This summer I finally bit the bullet. I have stared longingly at ever BeForever Samantha since she was released. I have a Samantha, my very first doll in fact, but she’s an infuriating blend of “old” and “not actually my childhood doll.” As a teenager, I sent my PC 1994 Samantha to the doll hospital because her hair was a total rat’s nest. She came back with an early Mattel head which has faded over time. So I lack the total attachment to her I ought to have with my childhood doll, but there’s enough attachment there that I haven’t found myself able to just get rid of her! The thought seems beastly. It just seems so unfair to pass her along or stick her in the closet when she’s the doll who started it all, the doll who’s stuck with me all these years, even if its not her true head…

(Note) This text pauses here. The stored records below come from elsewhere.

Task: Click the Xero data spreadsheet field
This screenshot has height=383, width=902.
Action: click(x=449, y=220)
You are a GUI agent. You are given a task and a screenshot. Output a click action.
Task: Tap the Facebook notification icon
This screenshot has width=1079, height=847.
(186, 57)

Yes, I’ve thought about hunting down a 1994 Samantha on eBay. But that would still leave me with the question of what to do with this Samantha. I’ve debated this back and forth for like two years by this point, and this summer saw someone getting rid of their BeForever Samantha at a steal. So I brought her home and figured I’d decide what to do with her once I had her in hand. Maybe the old doll would get rewigged as a different girl and this girl would become Samantha. Maybe having the new girl would awaken an appreciation in me for the old. Maybe I’d love the new one so much I could retire the old one to the closet until I decided what to do.

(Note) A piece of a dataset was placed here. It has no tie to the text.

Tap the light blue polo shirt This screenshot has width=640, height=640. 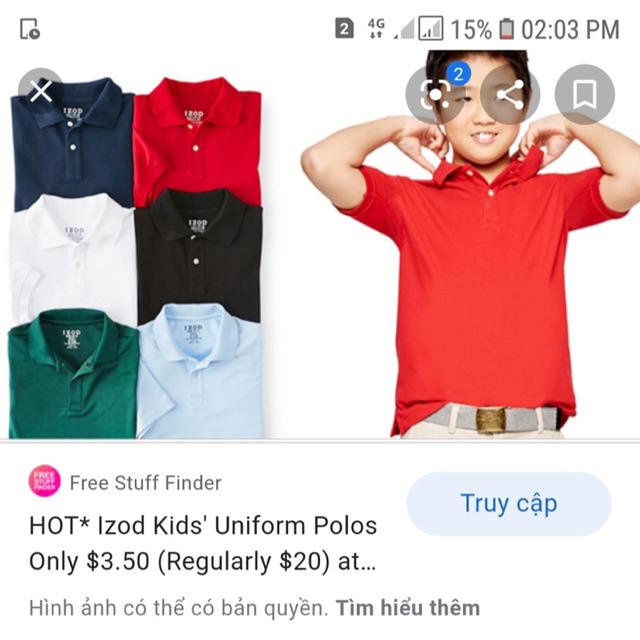tap(200, 371)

Well, perhaps unsurprisingly, the nostalgic collector in me won out. After a couple months of continuing to debate, and trading their clothes, and trying to force myself to make a call… everyone stays. Old Samantha maintains her reign as old Samantha. BeForever Samantha just looks too shiny and modern next to my old Nellie doll. She and Nellie were… a bit stiff with each other, to be honest.
But BeForever Samantha can’t go either! She’s one of the dolls I most like to just stare at. She’s so pretty. She actually instills a strong childhood nostalgia in me, perhaps because as a little girl I switched my Samantha back and forth in time with ease. So I decided to make her a sort of representative of my childhood after all. I briefly thought about actually making her a 90s doll and dressing her in only the clothing I remember seeing in the American Girl catalog as a kid… but let’s be honest, the 90s were not a prime time for fashion. While I would kind of love a quirky, spunky 90s doll, this doll felt to dainty and pretty to be forced into that roll.
So instead… she’s just a sort of stand-in for young me. She likes the things I liked as a child –writing, gymnastics, reading Animorphs, etc. I dress her in whatever the hell I want. Personality-wise, she’s creative and bossy and out-going like I was.And she makes me happy to look at, like some little innocent, uncomplicated part of my childhood got preserved through this doll who didn’t actually live it, unlike my beat up old Samantha who shows her stains and scars, haha.
And she’s named Annabel, not only because I would have found a haunted doll fascinating as a kid, but because my mom always called me Jessica Annabel when I was being goofy, even though my middle name is only Anne and I go by Jessa now.